Taking the time to understand these questions offers valuable insight into your network strategy. It can also assist in formulating a strategy on how to allocate network infrastructure resources and where for optimal performance.
When you do so, it becomes clear which areas of your network are ready for optimization.
Network Modernization and Digital Transformation Strategy
To begin implementing your network modernization strategy, you’ll have to start by examining your current architecture versus new technologies, providers, and end-to-end management capabilities. It is important to realize that there is not any single network solution that reaches everywhere for everything. When defining your transformed hybrid network, you will most likely have to look at multiple providers and technologies, then plan to handle those services cohesively for optimal performance.
Depending on the information map of where your visitors and customers are located and the type of cloud services and data centers you use, examine, and design network technologies that solve for the usage at each location. Your transformed architecture will likely be a hybrid including a combination of fiber, Ethernet, and IP services. A hybrid network may also leverage existing services at which they still work best and add optimized new services to achieve the desired overall results.

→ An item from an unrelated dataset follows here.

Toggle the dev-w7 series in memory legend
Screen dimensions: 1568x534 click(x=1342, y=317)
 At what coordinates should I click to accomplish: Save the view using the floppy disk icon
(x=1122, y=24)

Hiring an IT consultant, such as Global Consulting Group (GCG), can enable you to access all these elements and optimize your own cloud connectivity strategy based on your business drivers and technology requirements. In researching the best consultant and provider to partner with, you should keep specific requirements in mind. To begin with, your IT consultant must offer a wide portfolio of technology options – after all, no one technology or provider will be the right fit for every location or business.

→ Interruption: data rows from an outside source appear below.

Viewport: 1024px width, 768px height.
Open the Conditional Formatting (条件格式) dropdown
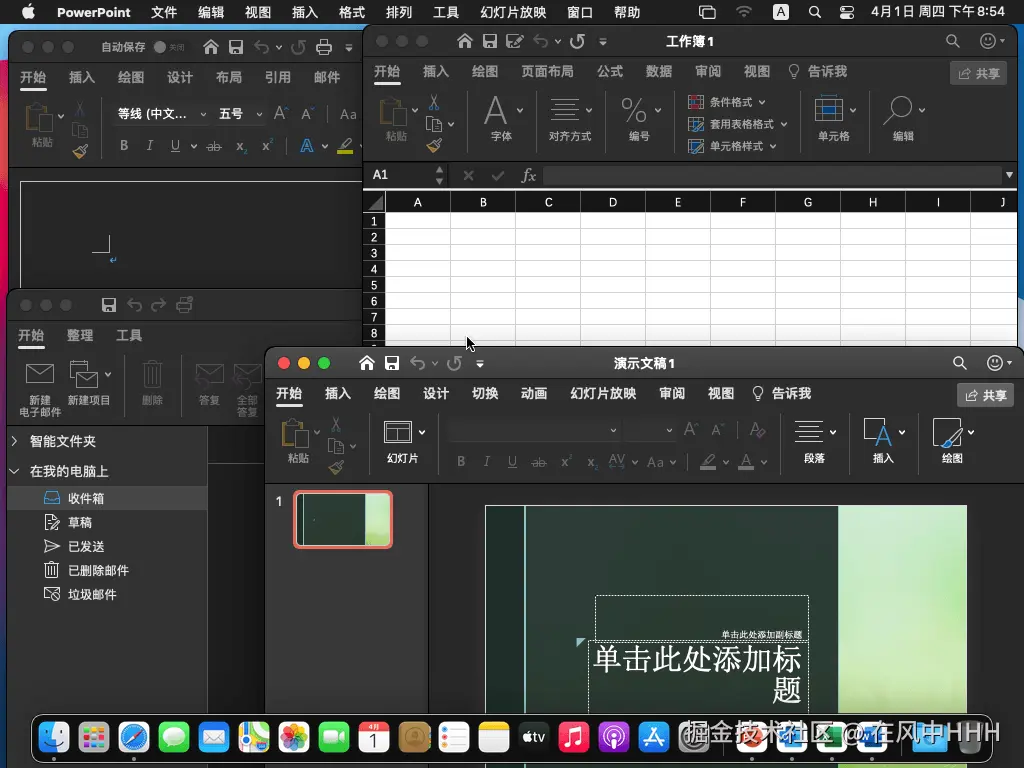[x=730, y=102]
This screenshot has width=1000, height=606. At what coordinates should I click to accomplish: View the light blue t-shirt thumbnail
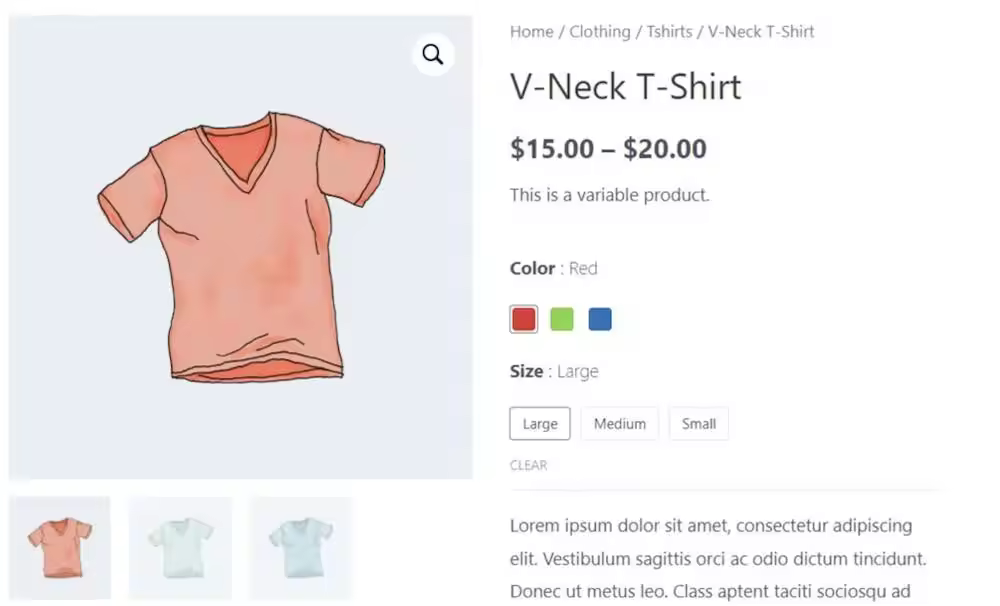[x=301, y=548]
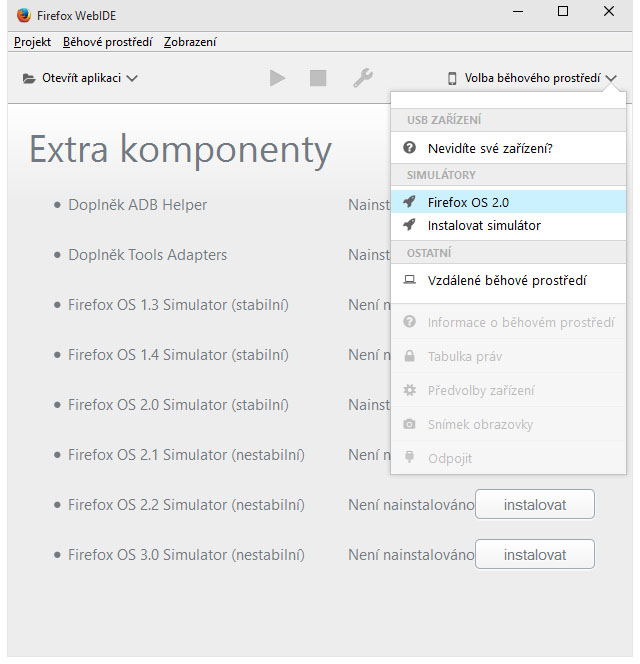Expand the Otevřít aplikaci dropdown
This screenshot has width=640, height=664.
point(80,78)
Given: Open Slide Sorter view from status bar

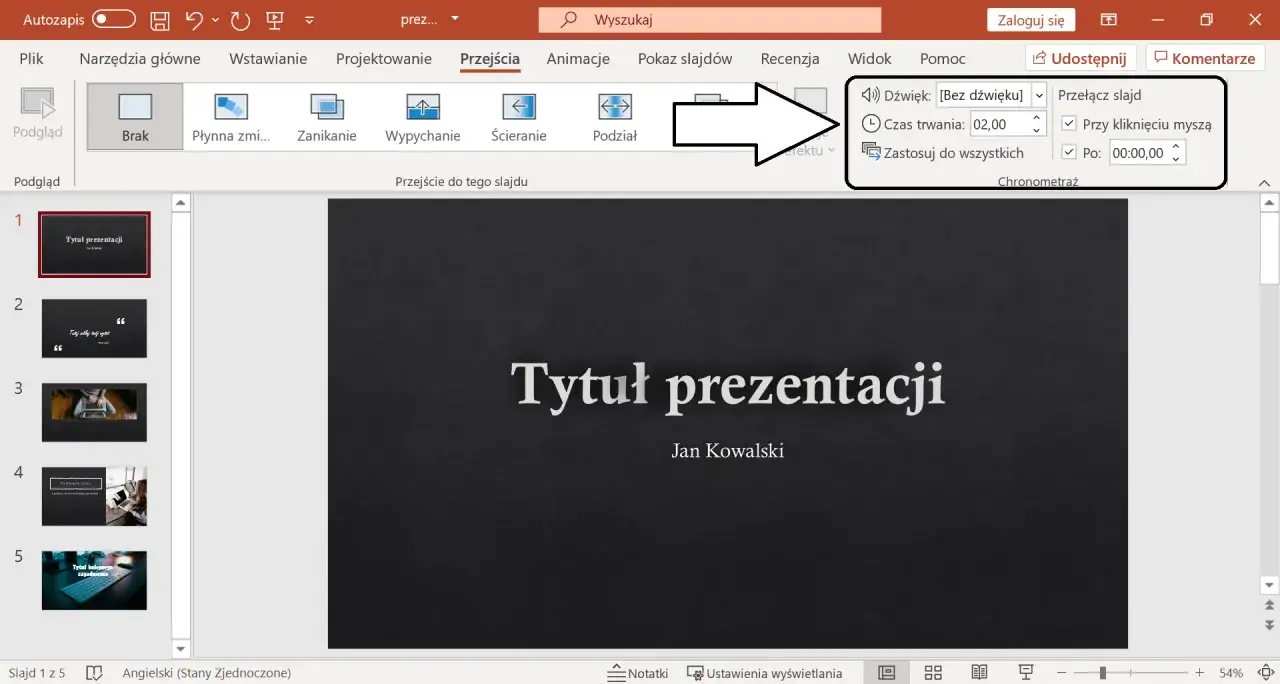Looking at the screenshot, I should coord(933,672).
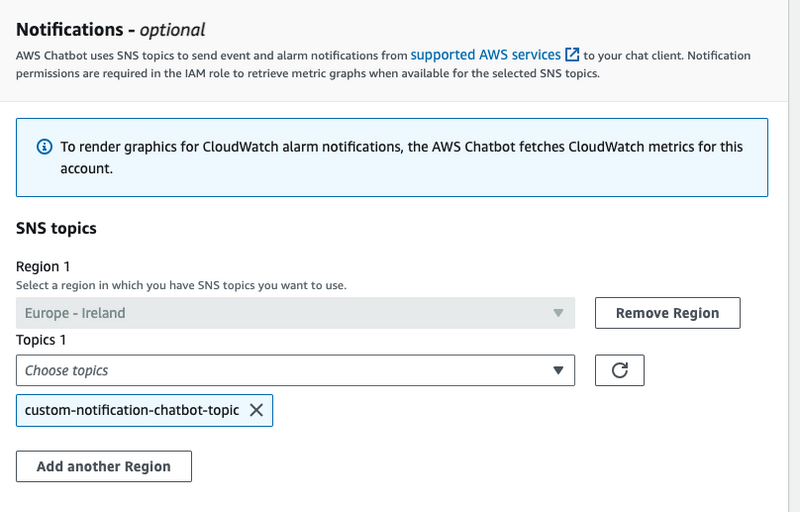Screen dimensions: 800x512
Task: Click the SNS topics section heading
Action: point(56,228)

Second, you should prioritize providers that center on software-defined intelligence to monitor and route your workloads depending on traffic patterns and congestion points. With unified, end-to-end visibility, and service management across fiber, Ethernet, and IP services, the provider should be able to consciously manage the bandwidth your business is using from every office location to data centers, to each of the private and public cloud applications your enterprise relies on.
Future-Proofing Your Network for Cloud Apps
As your users become more reliant on the cloud to run and build their internal and external applications, a connectivity catastrophe could occur if the network isn’t managed properly.

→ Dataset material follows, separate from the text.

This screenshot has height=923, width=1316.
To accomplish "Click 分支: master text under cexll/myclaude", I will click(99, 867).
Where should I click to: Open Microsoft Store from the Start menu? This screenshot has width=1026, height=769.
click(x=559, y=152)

Because of technology’s rising role in all our lives, users are more accustomed to lower latency and greater performance in all the applications they use. Enterprises that do not act on network modernization will eventually reach a tipping point in which their un-optimized networks’ inability to function renders them totally incapable of keeping pace with competitors and satisfying their users.
The challenges posed by legacy Infrastructure against ever-increasing cloud use can compel enterprises to get smarter about its cloud connectivity strategy. The ideal network transformation could supply a future-proof solution that will grow with enterprise business and its digital strategy.
With a software-defined Interconnected network material, the WAN could be optimized and groomed as new Services become available or new enterprise requirements are created. Delivering an agile, dynamic solution capable of seamlessly absorbing new Technology innovations will keep your enterprise competitive for many years to come.